The Relevance of Poetry
“And both that morning equally lay
In leaves no step had trodden black.
Oh, I marked the first for another day!
Yet knowing how way leads on to way
I doubted if I should ever come back.”
-from “The Road Not Taken” by Robert Frost
The other day, I was asked by a teaching colleague to survey my 7th graders about why they pass – and why they fail – in school. In specific, we were trying to figure out WHY kids fail, when they fail. We know what we think, as adults – but what did they think? The questions were open-ended, inviting rich commentary. “When you fail assignments and assessments, how does that happen?”
What resulted was a fascinating dialogue in which the kids were a lot more honest than I’d anticipated. I thought they might say things like “Because it’s too hard,” or “Because the teacher sucks.” But they knew the truth. “Because I sit next to people I like talking to,” said one. “Because I get frustrated and then I quit,” said another. And then the bomb dropped. “With some classes,” said one of the boys, “like science and social studies and language arts, I just don’t see how they apply at all to real life.” Another boy sat up straight at this. “I have a counter argument!” he said (his language arts teacher would be proud of him). “My dad has to write summaries about his employees all the time!” “All right,” said the first boy, “but poetry? When do I need poetry? And when do I need to write, like, an argument paper?”
That was the end of the conversation, because we ran out of time, but I want to continue discussing this with them later. I’ve been continuing the discussion in my head for the past two days.
The truth is, I’m writing this post to figure out my answer. I can come up with any number of speeches about the practical, real-world applications of understanding science, learning history, and knowing how to construct an argument.
But what about poetry? I remember that my 8th-grade English teacher had “The Road Not Taken” up on her wall (if you’re an English teacher and you don’t have that poem on your wall, I’m pretty sure you get fired). I remember reading it and feeling that I understood it – which I did, I think, but only literally. That same teacher gave us a poetry exam on which we were supposed to identify literary devices and decipher meaning. The poem she gave us was “Eleanor Rigby”. I had experienced nothing like it. I remember feeling defeated by it. She wore a face she kept in a jar by the door? No one was saved? What are you talking about? (I got a B on that test. I still remember. I was so mad.*)
So what do I tell this kid? How can I convince a thirteen-year-old boy of the relevance of poetry?
Do I tell him that he should learn poetry so that he can whip it out one day to impress a date?
Do I tell him it’ll get him into college?
Do I tell him that interacting with poetry is dangerous, because it might make him cry in public one day, when he accidentally reads a poem that is meant for him, that speaks to what he has experienced, that evokes an emotion which he has long believed he suffered uniquely? Do I tell him that he should be careful, because when he finds that poem, he’ll be awakened by the revelation that somebody, SOMEBODY knew how to put WORDS to that feeling, which means he is NOT ALONE?

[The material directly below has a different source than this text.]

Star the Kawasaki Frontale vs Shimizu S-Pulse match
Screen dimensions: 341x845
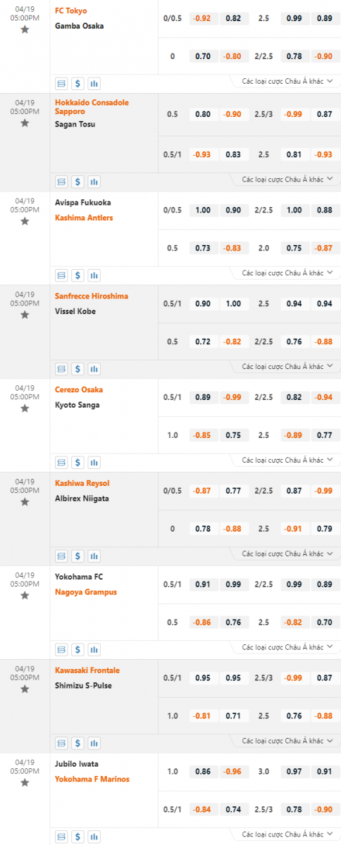tap(25, 689)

What if I did tell him that? What kid is going to believe his crazy teacher who tells him that?
The advice of teachers and parents and other mentors are a kind of poetry. We hear the words, we understand them, and we acknowledge that they sound true, but we can’t really know until we’ve lived those words. Like you can’t really know a poem until you’ve lived it.
Maybe that’s what I’ll tell him. You can’t really know a poem until you’ve lived it. But trust me, once you get there – and you will – you’ll be glad you listened in class.
*Mom, I want you to know that I remember what you taught me. Dogs get mad; people get angry. But seriously, I was SO MAD.